2. Бавин С., Семибратова И. Судьбы поэтов серебряного века. Русская государственная библиотека. Москва: Книжная палата 1993.
3. де Белье Мари-Анн Поло. Средневековая Франция. М.: Вече, 2006. С. 20-24.
4. Волошин М. Избранное. Минск: Мастацкая літаратура. С.90.
5. Волошин М. История моей души. / Сост. В. Купченко. — М.: Аграф, 1999.
6. Гумилёв Н. С. Собрание сочинений в 4-х тт. — М.: Терра, 1990. — Т.1-2.
7. Гумилёв Н. С. Полное собрание сочинений в десяти томах. Т. 6-8. М.: Воскресенье, 2006-2008.
8. Елис. Васильева. «Две вещи в мире для меня всегда были святыми: стихи и любовь. — Ж-л «Новый мир», 1989, №2.
9. Жизнь Николая Гумилёва. Воспоминания современников. — Л.: 1991.
10. История Черубины (Рассказ М. Волошина в записи Т.Шанько) // Воспоминания о Максималиане Волошине). — М.: 1990.
11. Клодель П. Глаз слушает. Москва: Б.С.Г. — Пресс, 2006. С. 207.
12. Лукницкий П. Н. Встречи с Анной Ахматовой. ТомI 1924-25 гг. Paris: YMCA-Press., 1991. С. 165.
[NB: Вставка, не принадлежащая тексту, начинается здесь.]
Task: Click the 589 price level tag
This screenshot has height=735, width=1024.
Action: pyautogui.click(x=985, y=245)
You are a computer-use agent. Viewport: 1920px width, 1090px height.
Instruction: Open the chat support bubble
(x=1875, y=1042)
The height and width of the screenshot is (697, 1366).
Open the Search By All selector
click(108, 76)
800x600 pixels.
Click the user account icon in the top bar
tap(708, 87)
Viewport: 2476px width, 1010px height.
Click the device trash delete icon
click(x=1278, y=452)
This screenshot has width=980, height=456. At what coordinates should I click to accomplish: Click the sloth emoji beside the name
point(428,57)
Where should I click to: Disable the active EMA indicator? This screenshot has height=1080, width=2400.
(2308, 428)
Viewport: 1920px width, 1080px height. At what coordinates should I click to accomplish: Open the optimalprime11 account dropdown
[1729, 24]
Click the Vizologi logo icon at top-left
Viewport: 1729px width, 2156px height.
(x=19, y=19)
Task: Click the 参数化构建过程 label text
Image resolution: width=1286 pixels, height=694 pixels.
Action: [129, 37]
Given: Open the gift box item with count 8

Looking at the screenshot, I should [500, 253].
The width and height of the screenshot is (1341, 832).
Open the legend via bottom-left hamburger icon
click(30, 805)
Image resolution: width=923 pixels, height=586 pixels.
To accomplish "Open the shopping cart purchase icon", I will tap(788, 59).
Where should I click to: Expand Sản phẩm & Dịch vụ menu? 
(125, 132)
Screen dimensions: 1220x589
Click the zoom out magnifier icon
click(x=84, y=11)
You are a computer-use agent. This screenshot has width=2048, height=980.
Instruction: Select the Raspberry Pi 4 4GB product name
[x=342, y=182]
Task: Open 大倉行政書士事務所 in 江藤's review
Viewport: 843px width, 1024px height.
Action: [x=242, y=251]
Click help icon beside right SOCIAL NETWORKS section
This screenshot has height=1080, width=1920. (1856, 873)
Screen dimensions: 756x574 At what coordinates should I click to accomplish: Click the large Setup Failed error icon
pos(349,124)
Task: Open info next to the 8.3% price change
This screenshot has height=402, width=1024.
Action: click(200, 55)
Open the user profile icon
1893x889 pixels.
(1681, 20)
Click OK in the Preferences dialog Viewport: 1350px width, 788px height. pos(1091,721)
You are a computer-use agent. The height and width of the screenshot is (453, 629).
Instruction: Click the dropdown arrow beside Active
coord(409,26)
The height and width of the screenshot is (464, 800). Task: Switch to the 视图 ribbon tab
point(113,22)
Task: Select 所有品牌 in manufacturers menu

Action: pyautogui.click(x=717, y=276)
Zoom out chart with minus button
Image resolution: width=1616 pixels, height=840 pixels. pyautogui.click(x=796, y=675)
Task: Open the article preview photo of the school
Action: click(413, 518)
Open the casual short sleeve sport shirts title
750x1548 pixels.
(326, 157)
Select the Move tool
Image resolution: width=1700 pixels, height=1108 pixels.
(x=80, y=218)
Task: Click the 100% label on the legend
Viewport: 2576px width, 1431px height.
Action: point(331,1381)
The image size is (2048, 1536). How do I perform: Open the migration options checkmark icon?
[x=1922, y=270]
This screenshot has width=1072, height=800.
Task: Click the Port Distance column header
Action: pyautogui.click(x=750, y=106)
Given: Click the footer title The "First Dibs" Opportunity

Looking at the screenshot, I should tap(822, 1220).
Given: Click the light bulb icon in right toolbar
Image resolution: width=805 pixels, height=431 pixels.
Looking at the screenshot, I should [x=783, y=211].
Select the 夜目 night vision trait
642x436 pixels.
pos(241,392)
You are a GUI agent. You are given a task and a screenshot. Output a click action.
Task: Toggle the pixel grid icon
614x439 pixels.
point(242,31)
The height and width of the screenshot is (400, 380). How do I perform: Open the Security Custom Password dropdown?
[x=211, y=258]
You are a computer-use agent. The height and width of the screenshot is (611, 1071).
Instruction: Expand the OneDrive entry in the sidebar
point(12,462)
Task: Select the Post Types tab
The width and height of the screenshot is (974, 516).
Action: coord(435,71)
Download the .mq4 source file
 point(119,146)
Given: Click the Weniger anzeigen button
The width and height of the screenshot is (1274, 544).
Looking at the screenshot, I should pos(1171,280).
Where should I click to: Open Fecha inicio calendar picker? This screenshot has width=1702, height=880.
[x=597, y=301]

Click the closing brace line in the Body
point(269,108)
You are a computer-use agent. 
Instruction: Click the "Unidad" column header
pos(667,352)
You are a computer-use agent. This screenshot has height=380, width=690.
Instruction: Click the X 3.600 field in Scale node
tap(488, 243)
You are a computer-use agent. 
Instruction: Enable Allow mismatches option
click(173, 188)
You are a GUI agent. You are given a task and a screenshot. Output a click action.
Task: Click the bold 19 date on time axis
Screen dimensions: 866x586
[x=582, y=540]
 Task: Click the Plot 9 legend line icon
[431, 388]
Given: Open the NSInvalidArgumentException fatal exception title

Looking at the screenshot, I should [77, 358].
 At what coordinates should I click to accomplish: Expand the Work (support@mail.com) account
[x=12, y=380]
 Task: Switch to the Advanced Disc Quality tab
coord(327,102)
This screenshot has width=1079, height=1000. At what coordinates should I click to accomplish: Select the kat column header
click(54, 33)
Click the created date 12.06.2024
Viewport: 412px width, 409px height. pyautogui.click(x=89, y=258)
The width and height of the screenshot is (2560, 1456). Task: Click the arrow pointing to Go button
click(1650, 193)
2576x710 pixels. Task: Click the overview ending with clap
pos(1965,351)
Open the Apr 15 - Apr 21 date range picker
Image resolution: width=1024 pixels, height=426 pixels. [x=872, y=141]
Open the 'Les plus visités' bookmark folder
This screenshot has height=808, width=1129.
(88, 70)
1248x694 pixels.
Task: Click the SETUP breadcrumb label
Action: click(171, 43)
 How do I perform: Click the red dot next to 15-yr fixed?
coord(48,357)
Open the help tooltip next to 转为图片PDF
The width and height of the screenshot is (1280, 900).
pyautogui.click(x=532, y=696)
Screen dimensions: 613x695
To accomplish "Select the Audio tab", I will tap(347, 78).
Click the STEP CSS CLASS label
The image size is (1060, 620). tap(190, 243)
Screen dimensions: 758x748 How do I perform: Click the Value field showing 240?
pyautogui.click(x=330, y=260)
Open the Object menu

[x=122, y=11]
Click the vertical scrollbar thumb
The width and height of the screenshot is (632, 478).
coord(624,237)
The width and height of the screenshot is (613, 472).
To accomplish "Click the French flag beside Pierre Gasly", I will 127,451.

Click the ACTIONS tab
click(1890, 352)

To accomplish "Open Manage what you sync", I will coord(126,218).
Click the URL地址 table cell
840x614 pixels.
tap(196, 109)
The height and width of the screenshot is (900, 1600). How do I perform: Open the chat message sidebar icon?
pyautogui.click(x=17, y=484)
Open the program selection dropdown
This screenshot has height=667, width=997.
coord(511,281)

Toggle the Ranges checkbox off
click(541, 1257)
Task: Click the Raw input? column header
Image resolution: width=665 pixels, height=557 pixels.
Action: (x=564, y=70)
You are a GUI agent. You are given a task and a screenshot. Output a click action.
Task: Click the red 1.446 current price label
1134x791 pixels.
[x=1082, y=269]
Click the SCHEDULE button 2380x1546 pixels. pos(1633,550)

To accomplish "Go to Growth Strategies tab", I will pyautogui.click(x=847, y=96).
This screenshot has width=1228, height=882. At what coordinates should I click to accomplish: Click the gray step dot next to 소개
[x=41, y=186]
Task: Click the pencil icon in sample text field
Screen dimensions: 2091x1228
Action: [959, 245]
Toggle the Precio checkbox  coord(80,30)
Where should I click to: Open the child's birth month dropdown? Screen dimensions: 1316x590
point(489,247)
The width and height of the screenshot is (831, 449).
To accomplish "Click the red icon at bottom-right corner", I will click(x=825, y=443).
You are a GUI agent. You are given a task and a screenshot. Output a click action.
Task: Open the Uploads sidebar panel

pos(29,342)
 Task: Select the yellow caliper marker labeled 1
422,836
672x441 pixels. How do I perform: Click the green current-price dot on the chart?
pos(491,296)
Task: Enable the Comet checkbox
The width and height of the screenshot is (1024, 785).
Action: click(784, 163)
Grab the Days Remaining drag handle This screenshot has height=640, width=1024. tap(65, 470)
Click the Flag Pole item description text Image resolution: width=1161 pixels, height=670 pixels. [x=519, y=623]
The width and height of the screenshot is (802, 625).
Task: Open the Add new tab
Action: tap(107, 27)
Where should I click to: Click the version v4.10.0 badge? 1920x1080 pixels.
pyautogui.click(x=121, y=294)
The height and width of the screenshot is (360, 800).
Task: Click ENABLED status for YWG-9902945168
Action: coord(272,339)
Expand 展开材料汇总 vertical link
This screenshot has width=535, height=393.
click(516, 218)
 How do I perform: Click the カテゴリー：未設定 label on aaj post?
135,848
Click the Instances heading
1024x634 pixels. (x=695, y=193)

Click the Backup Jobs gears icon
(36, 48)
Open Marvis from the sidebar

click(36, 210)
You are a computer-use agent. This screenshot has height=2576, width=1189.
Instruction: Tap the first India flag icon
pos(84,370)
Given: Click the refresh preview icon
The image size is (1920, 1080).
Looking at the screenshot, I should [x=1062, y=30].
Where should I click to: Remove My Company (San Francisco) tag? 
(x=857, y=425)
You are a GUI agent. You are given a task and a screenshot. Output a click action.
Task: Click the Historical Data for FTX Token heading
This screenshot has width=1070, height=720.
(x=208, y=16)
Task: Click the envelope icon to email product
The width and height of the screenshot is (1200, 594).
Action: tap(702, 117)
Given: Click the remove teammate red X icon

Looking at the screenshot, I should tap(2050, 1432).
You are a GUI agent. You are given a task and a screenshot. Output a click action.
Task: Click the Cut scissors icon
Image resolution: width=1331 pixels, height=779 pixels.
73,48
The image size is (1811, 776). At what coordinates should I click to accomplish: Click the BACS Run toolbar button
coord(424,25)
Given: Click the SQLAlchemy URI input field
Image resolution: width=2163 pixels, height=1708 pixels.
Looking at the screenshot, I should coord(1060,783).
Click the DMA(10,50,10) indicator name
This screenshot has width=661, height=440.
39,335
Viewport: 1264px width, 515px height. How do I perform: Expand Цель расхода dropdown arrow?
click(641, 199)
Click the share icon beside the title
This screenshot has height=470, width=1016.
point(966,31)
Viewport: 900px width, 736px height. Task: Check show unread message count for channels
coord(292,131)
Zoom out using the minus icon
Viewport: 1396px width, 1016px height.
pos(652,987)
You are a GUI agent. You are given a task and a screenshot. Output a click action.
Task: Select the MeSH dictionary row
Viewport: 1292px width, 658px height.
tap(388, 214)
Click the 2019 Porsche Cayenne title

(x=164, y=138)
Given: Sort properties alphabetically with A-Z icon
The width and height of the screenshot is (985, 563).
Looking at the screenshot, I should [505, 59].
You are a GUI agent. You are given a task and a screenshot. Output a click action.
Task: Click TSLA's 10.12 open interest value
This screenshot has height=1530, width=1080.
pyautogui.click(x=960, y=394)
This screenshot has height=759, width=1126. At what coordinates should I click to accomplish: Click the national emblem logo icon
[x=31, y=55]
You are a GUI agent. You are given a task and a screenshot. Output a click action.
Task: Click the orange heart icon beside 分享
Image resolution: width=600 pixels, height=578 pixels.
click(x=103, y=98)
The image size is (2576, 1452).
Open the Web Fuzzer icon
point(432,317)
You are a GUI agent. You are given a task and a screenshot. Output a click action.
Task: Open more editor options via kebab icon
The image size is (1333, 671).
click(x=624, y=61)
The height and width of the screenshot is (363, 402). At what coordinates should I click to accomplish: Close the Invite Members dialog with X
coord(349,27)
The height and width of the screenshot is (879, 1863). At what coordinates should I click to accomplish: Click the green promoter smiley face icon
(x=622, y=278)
13. Лукницкий П. Н. Труды и дни Н. С. Гумилёва. — СПб.: 2010.
14. Макаренко С. Два лика зачарованной колдуньи. - http://www.peoples.ru/art/literature/poetry/contemporary/dmitrieva/history.html
15. Мифы народов мира. В 2-х тт. — М.: 1990. Т.2.
16. Полушин В. Николай Гумилёв. Жизнь расстрелянного поэта. — М.: 2006.
17. Сергей Дягилев и русское искусство: Ст., открытые письма, интервью. Переписка. Современники о Дягилеве: В 2 т. М.: Художественная литература, 1982, Т. I, С. 56.
18. Средневековый роман и повесть. М.: Художественная литература, 1974. С. 31
19. Цветаева М.И. Полное собрание поэзии, прозы, драматургии в одном томе. М.: Альфа-Книга, 2014. С. 806.
20. Черубина де Габриак. Из мира уйти неразгаданной. Феодосия-Москва: Издательский дом «Коктебель», 2009. С.15.
21. Черубина де Габриак. Исповедь // Жизнь Николая Гумилёва. Воспоминания современников. — Л.: 1991.
22. Черубина де Габриак. Исповедь. — М.: Аграф, 2001.
23. Шубинский В. Николай Гумилёв. Жизнь поэта. — СПб.: Вита Нова, 2004.